Our boat was loaded with adolescent school boys from England (gee what could go wrong?) They were great though, naming all of the whales, Killy and Milly and Billy. (Keko of free Willy fame is originally from these waters and retired here after much travel - he actually found a pod who accepted him back into the wild, but was found dead a couple of years ago. No one is sure what happened.) At one point all the boys rushed to one side of the boat (which is relatively small) for a better view, and we were concerned we would go over. We did not.



There were two "families" we saw in two different locations. Each family was made up of a male (you can tell by the longer dorsal fin) a female and two to three babies and or adolescents.

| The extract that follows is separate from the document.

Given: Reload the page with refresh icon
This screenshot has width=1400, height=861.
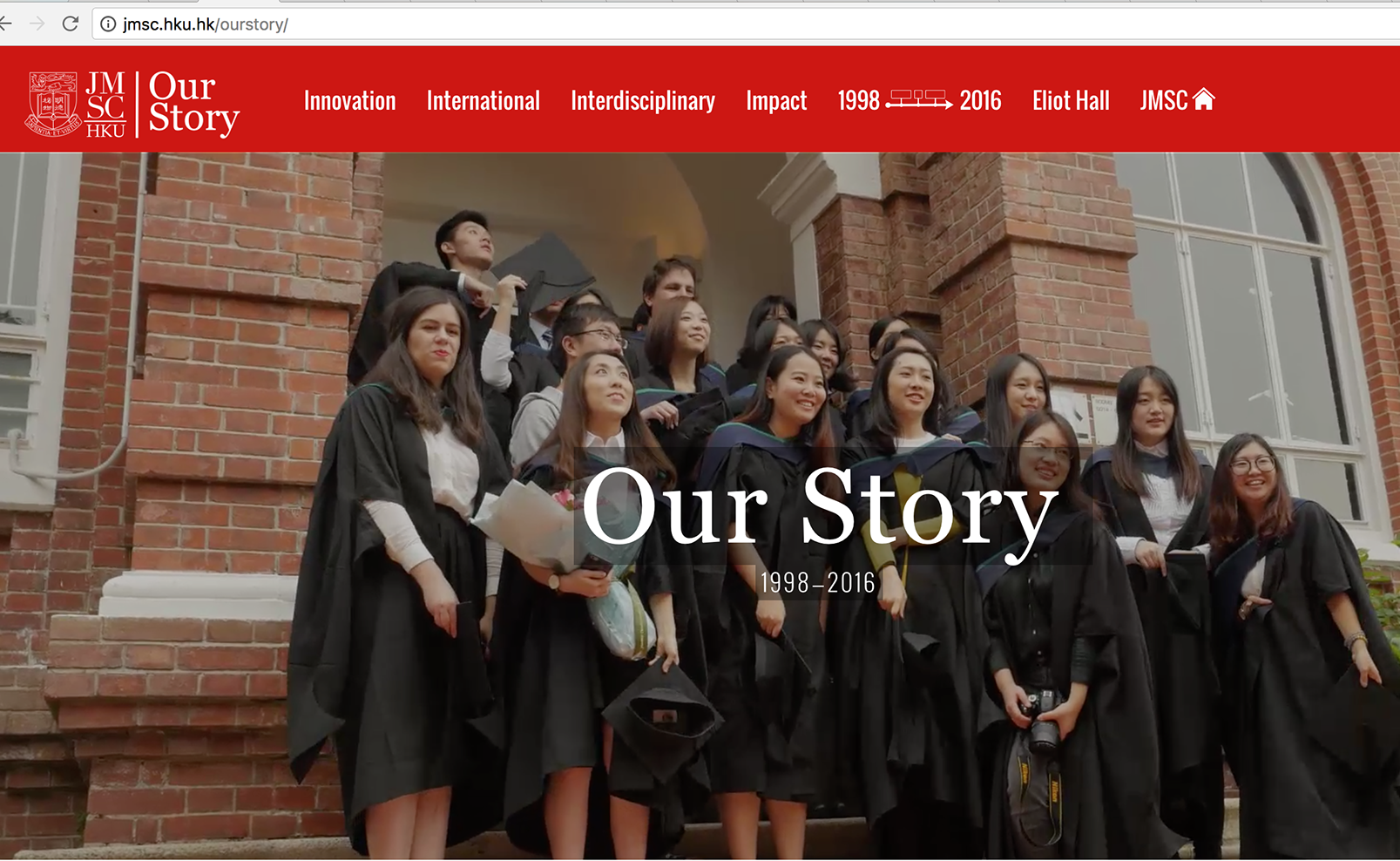Looking at the screenshot, I should coord(71,24).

This whalewith the crinkled dorsal fin is an old man of the sea, who has been around these parts for some years (this is according to Sonja).



An of course the fabulous bird apartments

After whale watching we retired to the Kró for pints of Viking (beer) and conversation with Simmi, the owner of Cafe Kró and captain of Viking Tours; Alfred the Viking Tours bus driver; Sigor a Cafe Kró waitress; and Sonja, our volcanologist friend, where Spencer sampled a raw kittiwake (seagull) egg, at the suggestion of Simmi. The eggs are large and blue with lovely brown, black and yellow square shaped speckles and specially shaped with pointed ends to keep them from falling off the ledges. These are the kittiwakes at home. Don't you wish your apartment was this roomy?

This one came so close to the boat we could hear him breath. At one point he and his wife were swimming and breathing in unison and coming straight at us. (no picture I was too busy being stunned) They took my breath away.


Back at the Kró, the subject went to whaling, a taboo subject here in Iceland. Many Vikings still believe it their right to whale, and many restaurants in Iceland still feature whale meat on the menu. In any case, the orcas are never hunted, it is usually the Minke whale. Following our conversation, Sonja (who is avidly against whaling) posted a link on her website with information on the subject. I will post Sonja's web address on my blog as soon as I can confirm it. She leads tours of the island with her tour business, 'Island Time Travel'. Her website is in German, but there are some great photos she has taken over the years of this beautiful place posted there.